*ARTICLE:*
Purchase and Pooling

What’s the difference betwen purchasing method and pooling method?

Well, I like laying by the pool more than I like purchasing stuff. Pooling Method > Purchase method in terms of friendliness to the BS Purchase - acquire, assets and liabilities are assumed by acquirer. Remember to test goodwill for impairment. write up assets to fmv. Depreciation is higher, NI is then lower due to this, profit margin is lower, ROE and ROA are lower. Pooling Method - combines ownership and views 2 companies as equals ie merger. two companies are accounted for with BV rather than FMV. Past operating results are restated. Pooling is no longer allowed

polling- the old method but no longer in use for new acqusition but those that used it before the new purchase rule came are still allowed to report their records with pooling assets of target recored at book value purchase method record at fair value there fore more compared to pooling depreciation in p&L is high resulting low profits low equity i think

purchase has lower equity? or they both have the same?

Purchase has higher equity cause the bv of equity in the acquired company is is replaced by the purchase price (fmv).

basically, everything is consolidated for both methods? except for pooling, bv is used and for purchase, fmv is used? Also, in purchase, it is more conservative with revenue, deducting depreciation from NI?

*SOURCE EXCERPT:*
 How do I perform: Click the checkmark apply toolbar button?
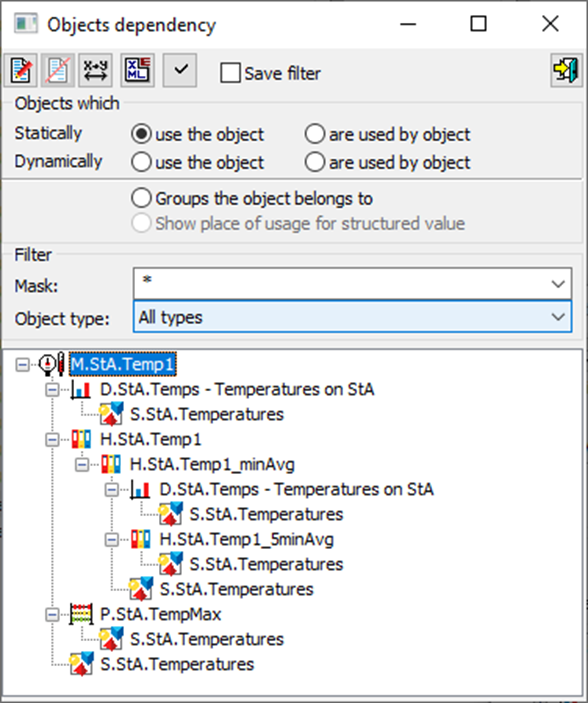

*EXERCISE GOAL:*
Answer these questions from the Purchase and Pooling discussion:
1. Under the pooling method, what value are the two companies accounted for at?
2. Under the purchase method, what must be tested for impairment?
3. Which companies may still report their records with pooling?

*THE ANSWER:*
1. Book value rather than fair market value.
2. Goodwill.
3. Those that used pooling before the new purchase rule came.